By this you mean he “does” or “does not” feel that these other things are promising?
Peter,
I’m no scientists, but a former professional journalist and editor of a major magazine in Italy. And this interview is dreadful. Unprofessional, badly written, confused and tedious. As others have noted, the author is so enamored of himself he forgets he was supposed to write about you. A hack job if I’ve ever seen one, which I’ve wouldn’t ever allowed to print had I’ve been the editor. Sad (albeit hardly your fault)
Actually, I think the sentence is a bit horrible, but for a different reason and because I have struggled a lot to formulate sentences like that myself. I would say that the Hilbert space carries a representation, or that the representation acts on the Hilbert space, or that the Hilbert space is a module for the Kac-Moody group, thinking of a representation as matrices and of a module as the vector space on which they act.
Justin,
My guess is that he doesn’t find promising things that I do, again, with the best evidence that he doesn’t work on them.
Or he thinks he has done the math-phys that was his job to do, setting up the right theory, and others are to work out the phenomenology.
In the recent words on Gordon Kane,
at 21:23 in https://videoonline.edu.lmu.de/en/node/7485 and referring to Acharya-Witten, Witten-Atiya and Witten’s work on M-theory on G2-manifolds:
Urs,
In the same talk Gross took the unusual step of intervening and pointing out that almost no one in the theory community believes Kane’s claims about using this to make predictions. I strongly suspect Witten would agree with him.
Witten’s Ph.D. thesis was on phenomenology and he’s written many papers over the years on phenomenology, not mathematics. I see no reason to believe that he believes in the kinds of claims Kane is making, but just doesn’t want to work on any of that himself, preferring to stick to things like Khovanov homology.
“The Hilbert space of the Wess-Zumino-Witten model is a representation not only of the Kac-Moody group, but the group of conformal representations as well.”
This sentence would be less horrible if it said “group of conformal transformations”. That, at least, is a thing!
I see that in your book you indeed said “transformations”, not “representations”. Whew!
So where did the typo first creep in?
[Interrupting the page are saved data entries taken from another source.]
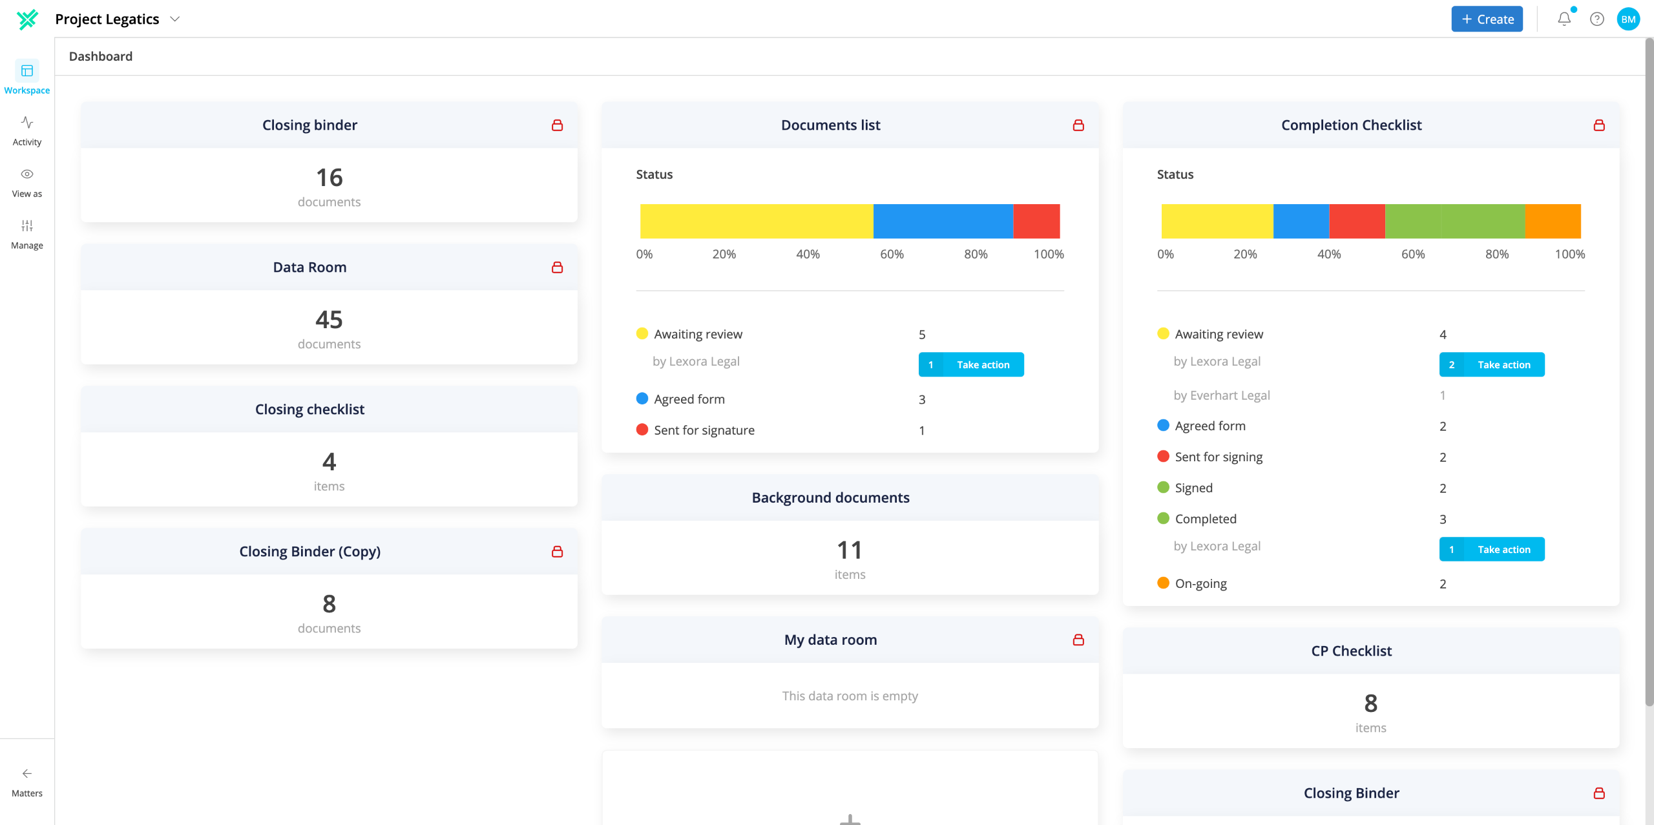Click the lock icon on Documents list card
This screenshot has height=825, width=1654.
(x=1078, y=125)
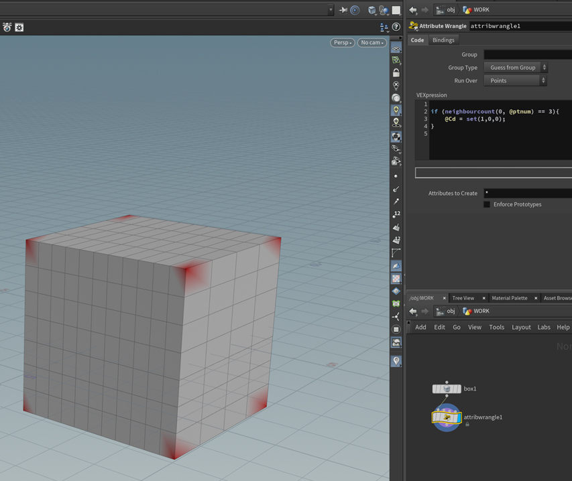Viewport: 572px width, 481px height.
Task: Open the Tree View tab
Action: [463, 298]
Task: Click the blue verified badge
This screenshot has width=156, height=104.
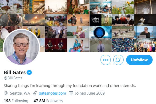Action: pyautogui.click(x=29, y=72)
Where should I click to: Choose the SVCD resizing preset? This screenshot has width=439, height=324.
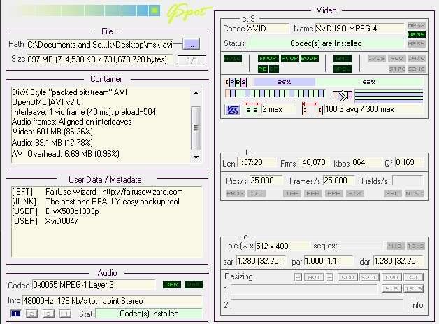(x=369, y=277)
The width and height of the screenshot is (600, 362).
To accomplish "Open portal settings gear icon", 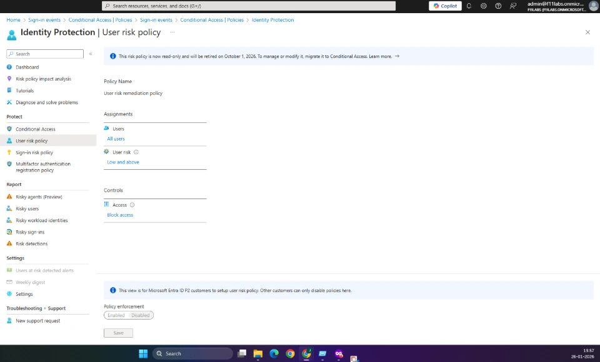I will click(484, 6).
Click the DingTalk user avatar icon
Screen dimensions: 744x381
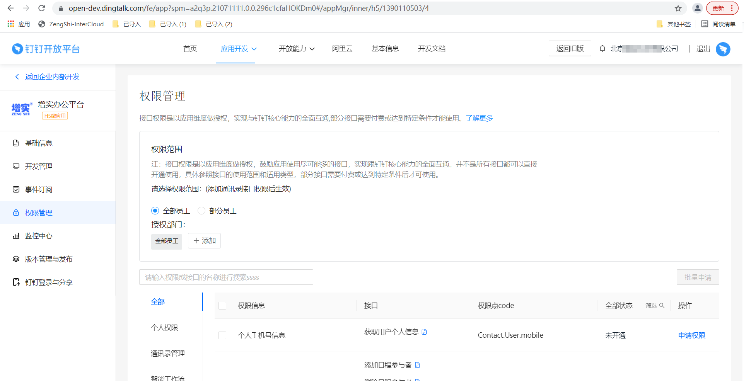[x=723, y=49]
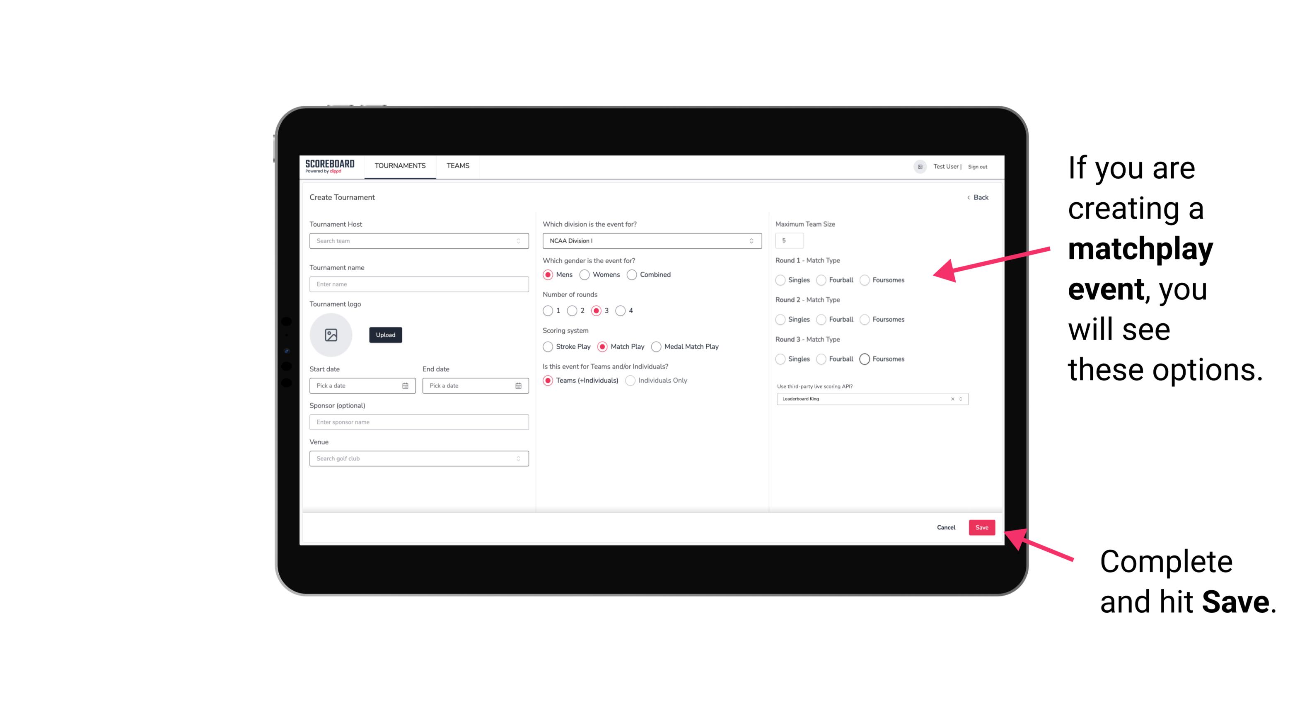Click the Save tournament button

click(982, 528)
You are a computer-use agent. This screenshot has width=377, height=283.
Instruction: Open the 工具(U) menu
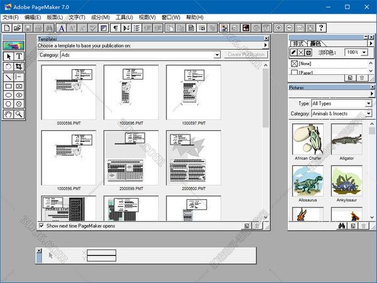(124, 18)
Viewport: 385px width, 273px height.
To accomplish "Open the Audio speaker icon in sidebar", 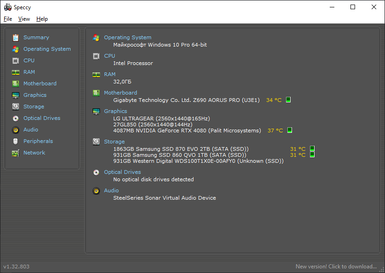I will pos(16,130).
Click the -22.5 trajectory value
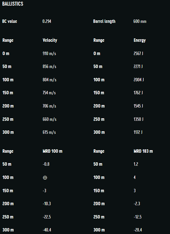This screenshot has width=170, height=234. (x=47, y=217)
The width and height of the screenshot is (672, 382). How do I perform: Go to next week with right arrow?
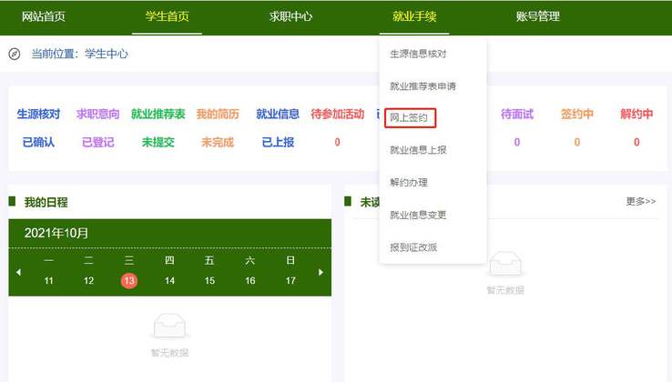click(x=320, y=272)
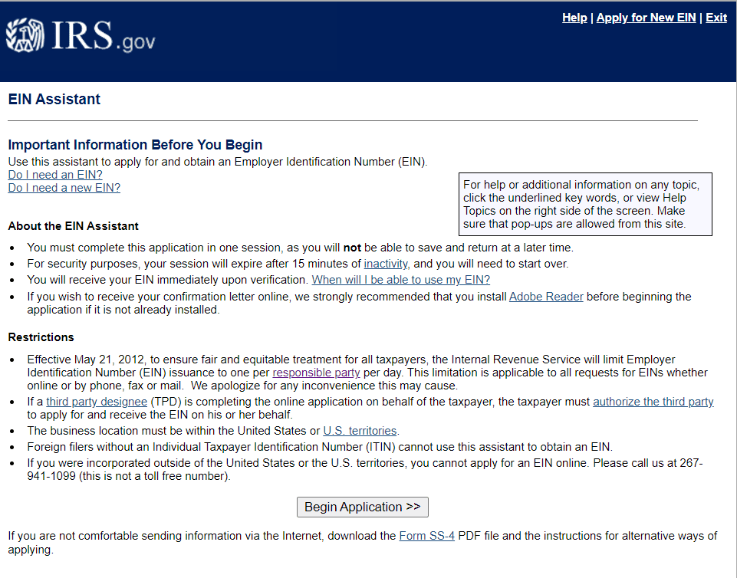Click the 'EIN Assistant' page heading

[54, 100]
I see it’s in Alper’s description of Holt’s complaint.
Thanks for pointing that out John!
I’m a bit disturbed that I read that and repeated it on the blog without noticing the problem…
Checking, it looks like the typo is Alper’s. I realize that I wrote about it here
http://www.math.columbia.edu/~woit/wordpress/?p=464
and way back then the typo wasn’t there.
I read because I see a man with integrity and a cause I believe in. The fact he’s stuck to it, all these years through good times and bad. It was never going to win friends or boost his career, much nearer the reverse than that. I just feel so damn rare in our time. Also he virtually never publishes my comments and Groucho Marx yes sir!
Wow is this interview bad. Why does the author spend so much time talking about a review of Peter’s book, rather than the book itself? This article illustrates the differences between bad journalism and good journalism, rather than the difference between scientists and journalists.